Copy the lines below exactly. No picture goes into the copy.

*** Opening of The data ***

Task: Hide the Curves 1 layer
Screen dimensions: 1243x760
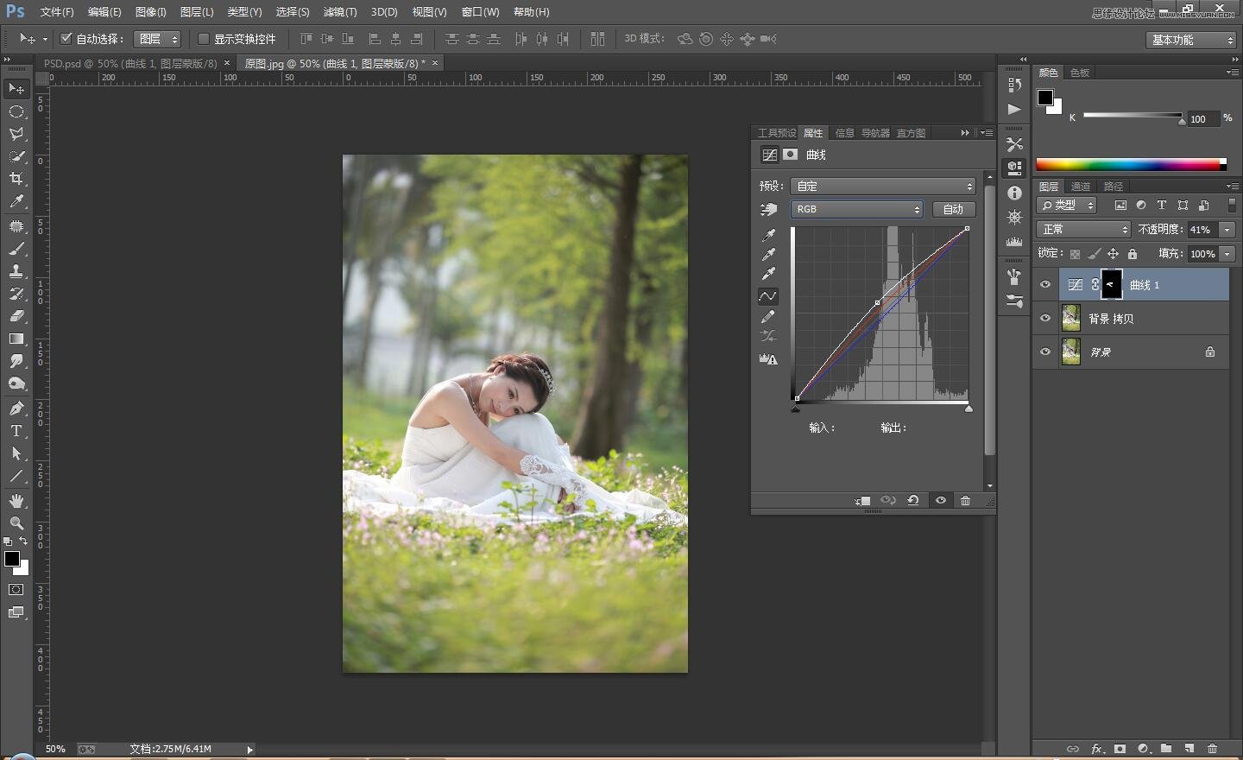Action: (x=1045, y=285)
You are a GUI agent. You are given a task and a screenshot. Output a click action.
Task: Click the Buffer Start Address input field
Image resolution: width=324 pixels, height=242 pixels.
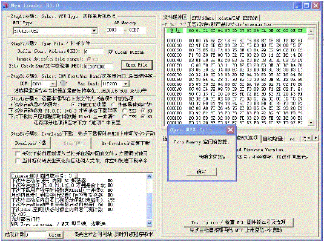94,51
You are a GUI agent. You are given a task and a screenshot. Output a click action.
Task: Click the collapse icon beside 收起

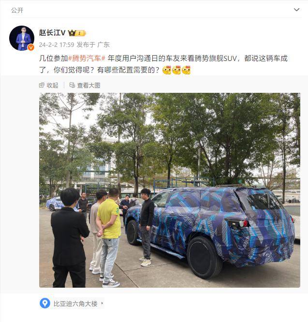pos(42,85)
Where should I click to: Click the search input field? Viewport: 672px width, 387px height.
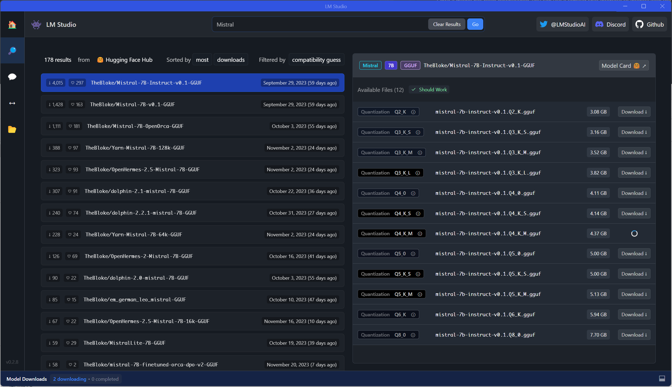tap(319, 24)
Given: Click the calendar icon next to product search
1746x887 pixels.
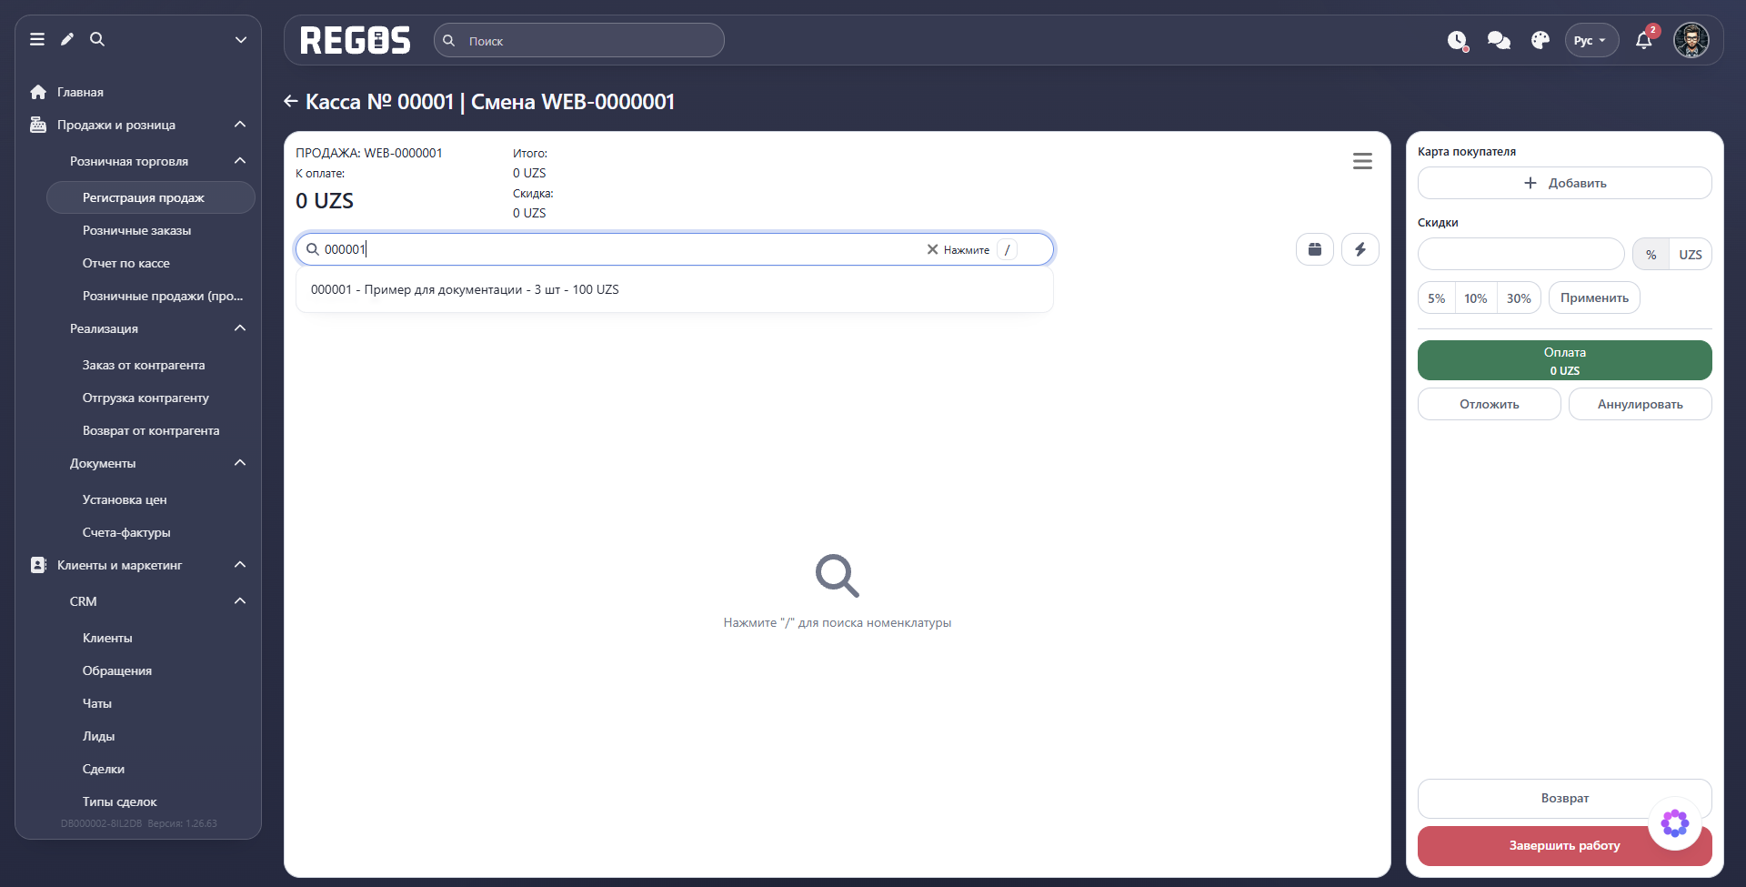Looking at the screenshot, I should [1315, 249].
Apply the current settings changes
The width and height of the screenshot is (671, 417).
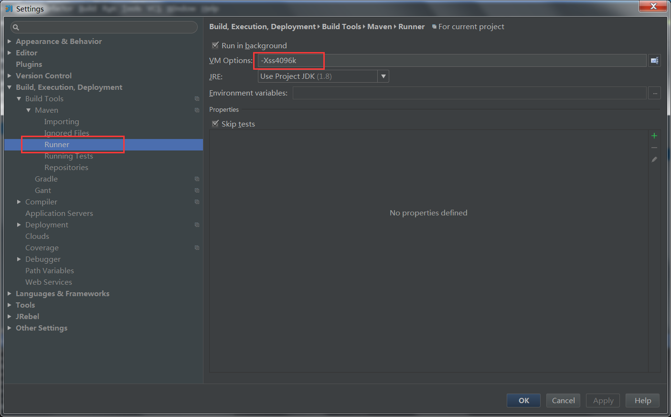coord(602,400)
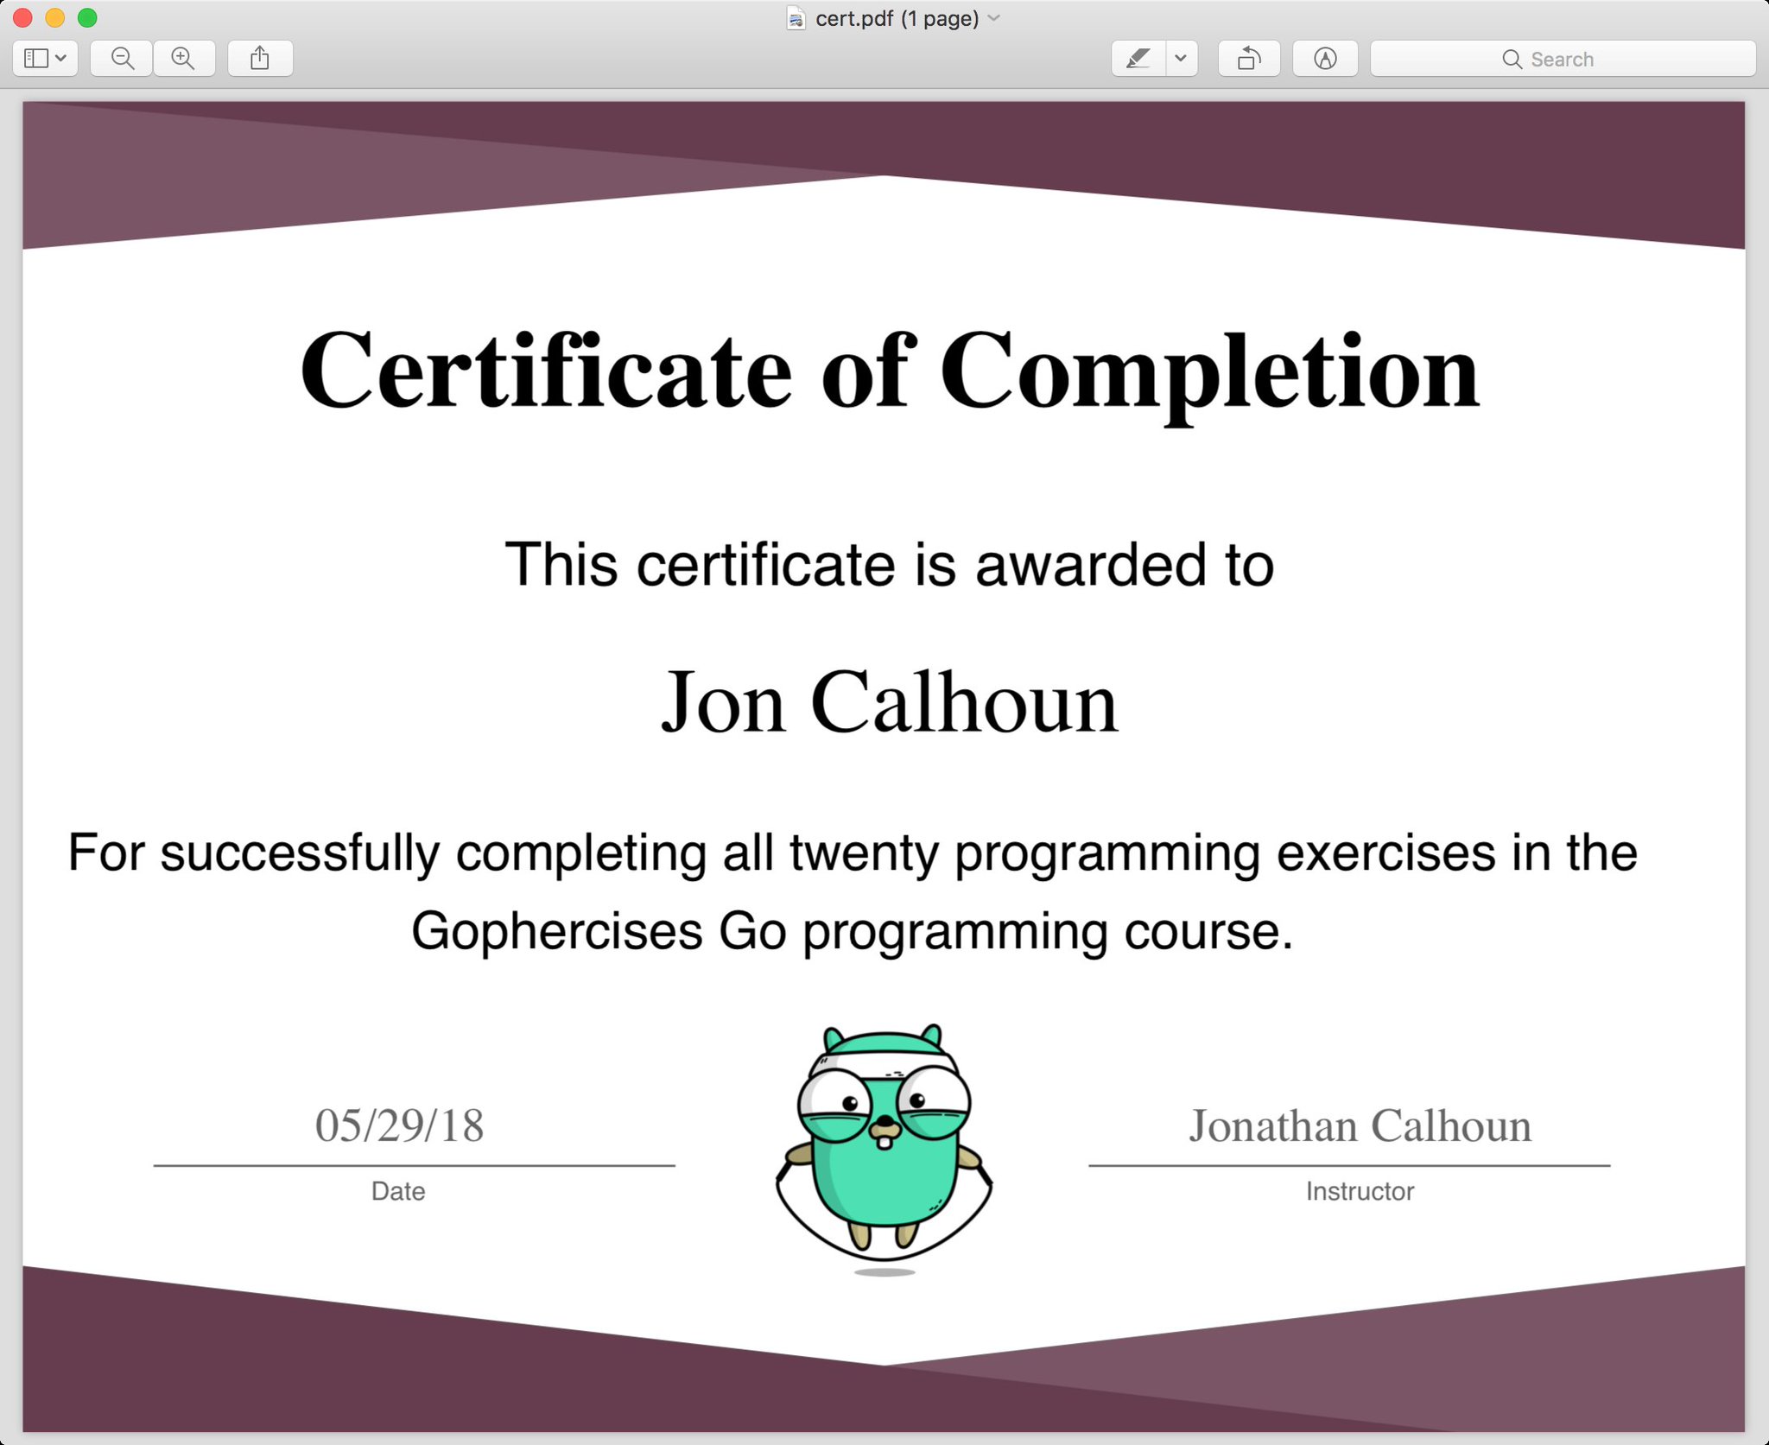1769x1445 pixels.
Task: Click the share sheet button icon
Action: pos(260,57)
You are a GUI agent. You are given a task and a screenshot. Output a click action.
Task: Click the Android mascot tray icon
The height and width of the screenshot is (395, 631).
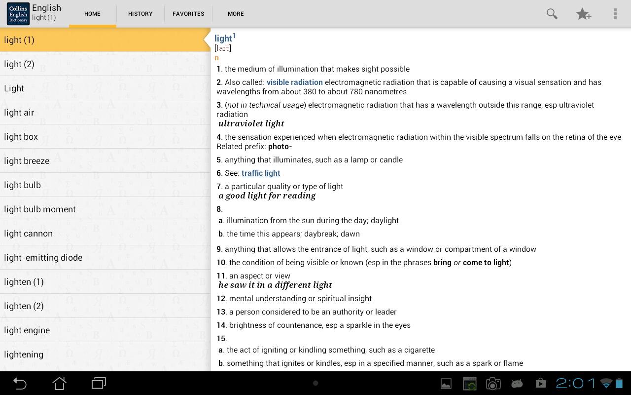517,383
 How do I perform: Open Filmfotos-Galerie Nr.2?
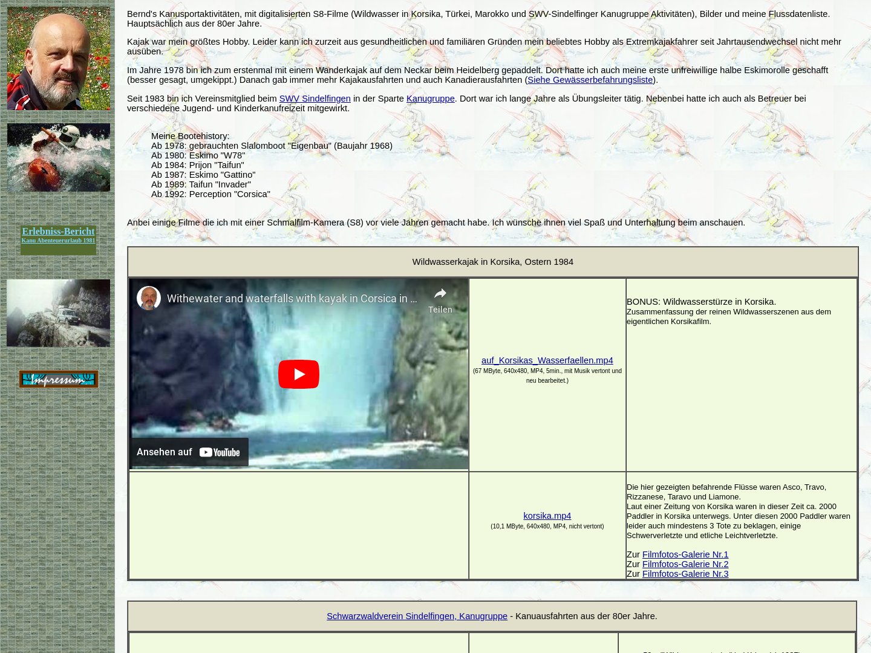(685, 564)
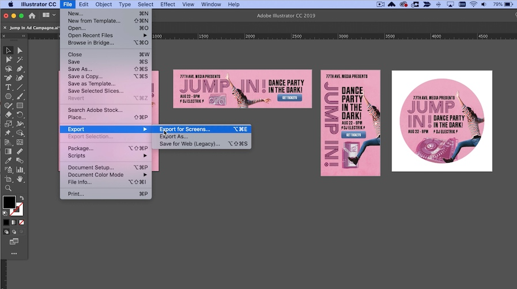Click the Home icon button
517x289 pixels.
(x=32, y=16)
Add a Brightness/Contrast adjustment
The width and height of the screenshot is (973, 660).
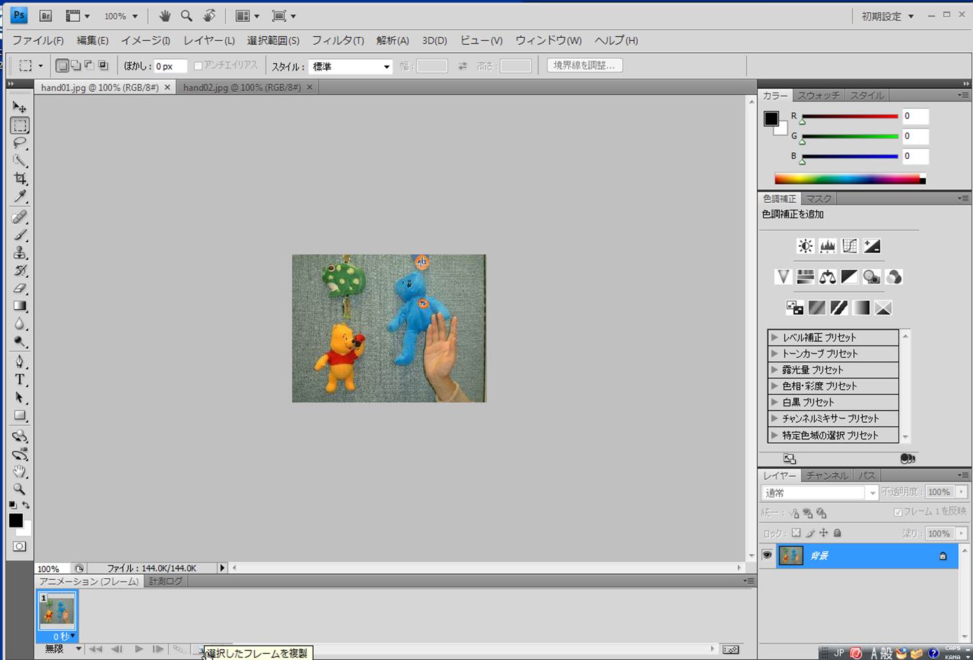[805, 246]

*** Close of The data ***

--- Task answer ---
Task: Hide the Curves 1 layer
Screen dimensions: 1243x760
Action: (x=1045, y=285)
You are a GUI agent. You are given a task and a screenshot. Output a click action.
Task: Click the Buffer Start Address input field
Image resolution: width=324 pixels, height=242 pixels.
94,51
You are a GUI agent. You are given a task and a screenshot. Output a click action.
Task: Click the collapse icon beside 收起

pos(42,85)
Where should I click to: Click the search input field? Viewport: 672px width, 387px height.
tap(319, 24)
Given: Click the calendar icon next to product search
1746x887 pixels.
Looking at the screenshot, I should [1315, 249].
Apply the current settings changes
The width and height of the screenshot is (671, 417).
coord(602,400)
1769x1445 pixels.
Task: Click the share sheet button icon
Action: pos(260,57)
You are a GUI agent. You are given a task and a screenshot. Output a click action.
Task: Click the Android mascot tray icon
The height and width of the screenshot is (395, 631).
517,383
 How do I perform: Open Filmfotos-Galerie Nr.2?
(685, 564)
Click the Home icon button
517x289 pixels.
(x=32, y=16)
Add a Brightness/Contrast adjustment
The width and height of the screenshot is (973, 660).
[805, 246]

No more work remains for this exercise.